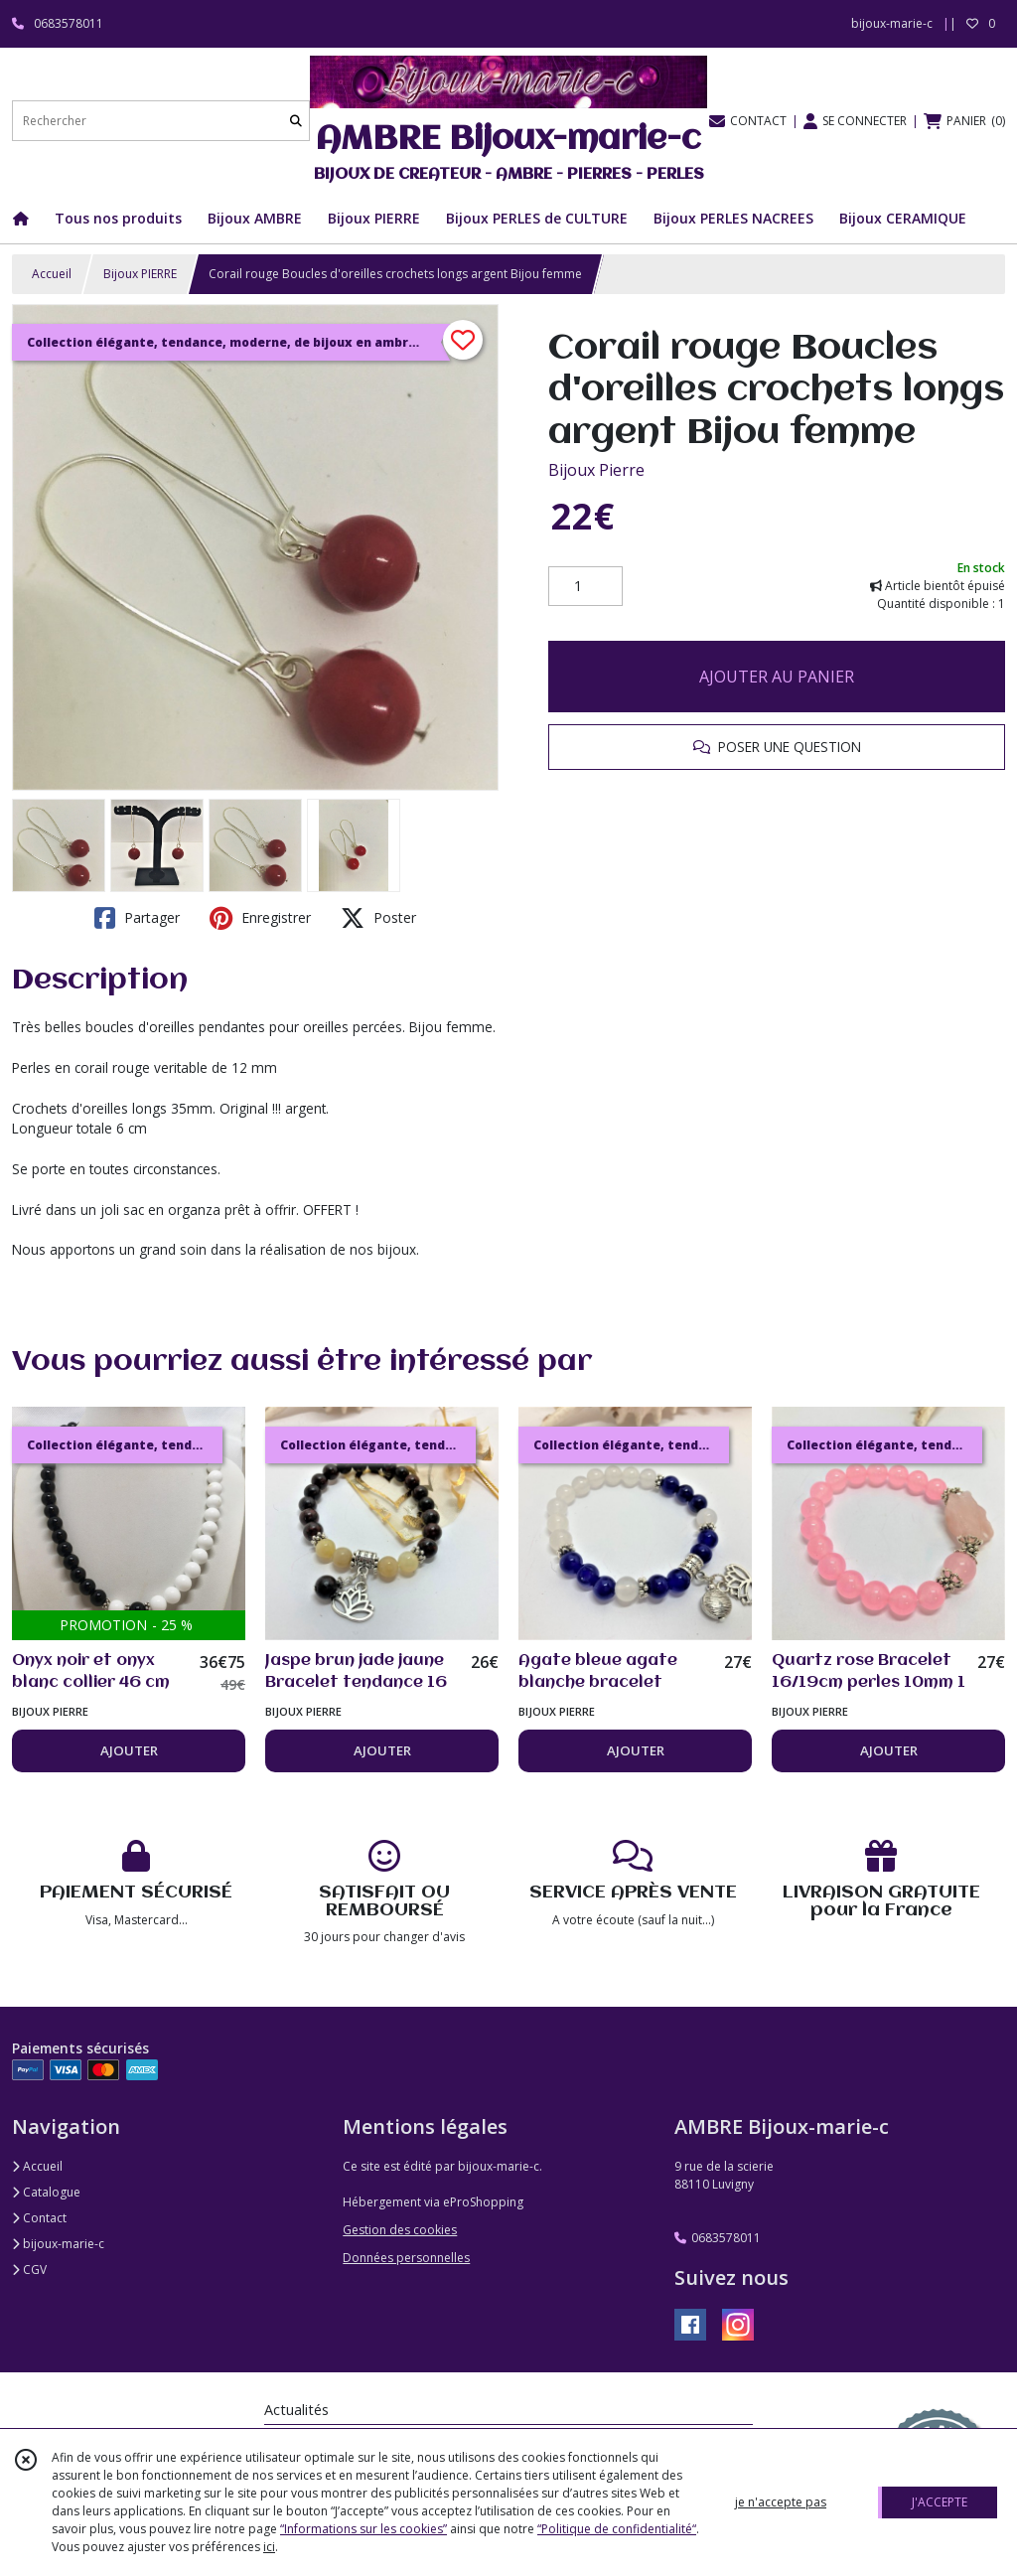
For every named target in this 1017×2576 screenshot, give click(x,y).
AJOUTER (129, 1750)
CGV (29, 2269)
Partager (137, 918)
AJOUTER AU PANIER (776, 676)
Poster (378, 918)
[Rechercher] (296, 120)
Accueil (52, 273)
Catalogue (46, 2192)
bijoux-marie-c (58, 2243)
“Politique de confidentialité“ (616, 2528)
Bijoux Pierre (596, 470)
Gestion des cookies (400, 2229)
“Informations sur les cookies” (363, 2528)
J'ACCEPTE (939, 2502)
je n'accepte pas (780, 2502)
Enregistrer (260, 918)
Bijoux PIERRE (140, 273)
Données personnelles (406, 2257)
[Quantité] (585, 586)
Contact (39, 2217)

■ ■ ■ ■ ■ ■ ■

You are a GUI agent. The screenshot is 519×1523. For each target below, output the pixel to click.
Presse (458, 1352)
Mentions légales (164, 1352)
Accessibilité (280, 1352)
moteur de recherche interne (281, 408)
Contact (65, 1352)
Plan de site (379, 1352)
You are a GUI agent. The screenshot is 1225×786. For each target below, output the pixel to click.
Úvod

■ ■ ■ ■ ■ ■ ■

**What you should do**
Revise the stretch of data from the line containing "Accueil (52, 273)" through the line containing "Contact (39, 2217)" by replacing "Enregistrer" with "Sauvegarder", keeping everything else unchanged. Return only those lines.

**Worked solution**
Accueil (52, 273)
Catalogue (46, 2192)
bijoux-marie-c (58, 2243)
“Politique de confidentialité“ (616, 2528)
Bijoux Pierre (596, 470)
Gestion des cookies (400, 2229)
“Informations sur les cookies” (363, 2528)
J'ACCEPTE (939, 2502)
je n'accepte pas (780, 2502)
Sauvegarder (260, 918)
Bijoux PIERRE (140, 273)
Données personnelles (406, 2257)
[Quantité] (585, 586)
Contact (39, 2217)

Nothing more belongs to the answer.